Yes. Technical libraries (e.g. graphing) are far more advanced on .NET. I was 
referring only to numerical libraries like BLAS, LAPACK, FFTW and GSL.

> >> I also
> >> have a significant body of imperative VM-bound code that I need to get
> >> access to.    If HLVM could interact with java bytecode or .NET
> >> bytecode, would work for me.
> >
> > You should be able to compile plain numerical code from JVM/CIL to HLVM
> > easily enough, particularly when HLVM is more complete.
>
> I'll look forward to seeing that.   Are you implying that I would be able
> to take a bunch of java classes and make them available?    I guess it
> depends on what you mean by "plain numerical" code.

I mean code like your test1 function. That has an obvious direct translation 
into HLVM code.

> Will or does HLVM support the F# dialect of Ocaml as well?

HLVM is designed to be a language agnostic VM so it could support either in 
theory. In practice, I will probably create a new language and any others 
will be ports done by other people. Currently, both OCaml and F# box tuples 
which would be a disaster on HLVM because my GC is not optimized for 
short-lived values. Objectively, F# should not box tuples either. In fact, if 
Mono implemented TCO and structs correctly and its own F# then it could unbox 
tuples and would see huge performance improvements as a consequence.

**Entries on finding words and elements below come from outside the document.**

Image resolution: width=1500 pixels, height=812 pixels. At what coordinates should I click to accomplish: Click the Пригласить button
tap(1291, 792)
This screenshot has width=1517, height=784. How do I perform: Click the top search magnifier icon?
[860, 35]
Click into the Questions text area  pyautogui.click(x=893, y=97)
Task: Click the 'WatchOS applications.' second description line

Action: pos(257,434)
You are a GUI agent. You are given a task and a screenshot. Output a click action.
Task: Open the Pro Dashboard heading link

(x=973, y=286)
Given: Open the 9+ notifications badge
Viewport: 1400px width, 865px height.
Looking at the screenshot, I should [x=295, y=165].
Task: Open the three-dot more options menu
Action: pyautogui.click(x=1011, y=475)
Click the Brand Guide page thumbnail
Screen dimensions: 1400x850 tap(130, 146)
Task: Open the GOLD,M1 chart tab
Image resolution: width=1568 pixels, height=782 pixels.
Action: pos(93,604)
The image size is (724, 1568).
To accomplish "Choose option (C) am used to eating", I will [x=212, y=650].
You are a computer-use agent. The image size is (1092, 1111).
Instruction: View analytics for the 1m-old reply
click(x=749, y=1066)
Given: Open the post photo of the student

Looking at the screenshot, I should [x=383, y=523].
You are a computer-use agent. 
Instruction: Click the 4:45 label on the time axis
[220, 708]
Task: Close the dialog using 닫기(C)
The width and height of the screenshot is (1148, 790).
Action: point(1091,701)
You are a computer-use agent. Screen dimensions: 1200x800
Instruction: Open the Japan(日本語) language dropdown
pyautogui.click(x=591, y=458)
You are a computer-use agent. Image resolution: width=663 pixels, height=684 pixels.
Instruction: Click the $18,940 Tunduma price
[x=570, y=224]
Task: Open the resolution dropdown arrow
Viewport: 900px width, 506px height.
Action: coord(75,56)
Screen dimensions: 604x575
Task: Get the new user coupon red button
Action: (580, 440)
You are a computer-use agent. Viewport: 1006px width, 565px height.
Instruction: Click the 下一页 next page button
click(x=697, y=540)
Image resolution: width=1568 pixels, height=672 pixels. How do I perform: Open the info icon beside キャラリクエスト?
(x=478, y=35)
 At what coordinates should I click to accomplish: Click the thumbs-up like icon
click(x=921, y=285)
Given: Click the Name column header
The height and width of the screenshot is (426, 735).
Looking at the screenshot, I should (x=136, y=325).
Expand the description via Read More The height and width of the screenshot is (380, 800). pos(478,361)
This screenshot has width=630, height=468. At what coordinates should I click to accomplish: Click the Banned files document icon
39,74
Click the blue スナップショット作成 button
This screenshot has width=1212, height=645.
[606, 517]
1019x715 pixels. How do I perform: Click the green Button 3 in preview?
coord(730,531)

> > That doesn't really interest me. F# is so far ahead now that everything
> > else is a toy in comparison from my point of view. HLVM is just a hobby
> > project designed to bring some of the benefits of F# to the open source
> > world for fun but it is a massive undertaking because the open source
> > world doesn't even have any reliable foundations like .NET, let alone
> > decent libraries like WPF built upon them. So I have to build everything
> > from scratch myself. I'm not even sure I will be able to use hardware
> > acceleration due to the poor state of OpenGL drivers on Linux.
>
> Fair enough.   I recognize that you have accomplished quite a bit with the
> performance of your design.   However, as you allude to, it is quite
> another thing to enrich it to the point of being a broad-use platform.  
> For that you need a group of dedicated developers and the momentum to
> foster that community.

Yes. I don't think that will be a problem. So many people love OCaml but want 
decent multicore support that they would leap on HLVM if only it had a decent 
front end and a couple more features. Those are easy enough to implement, it 
is just a question of me finding the time. :-)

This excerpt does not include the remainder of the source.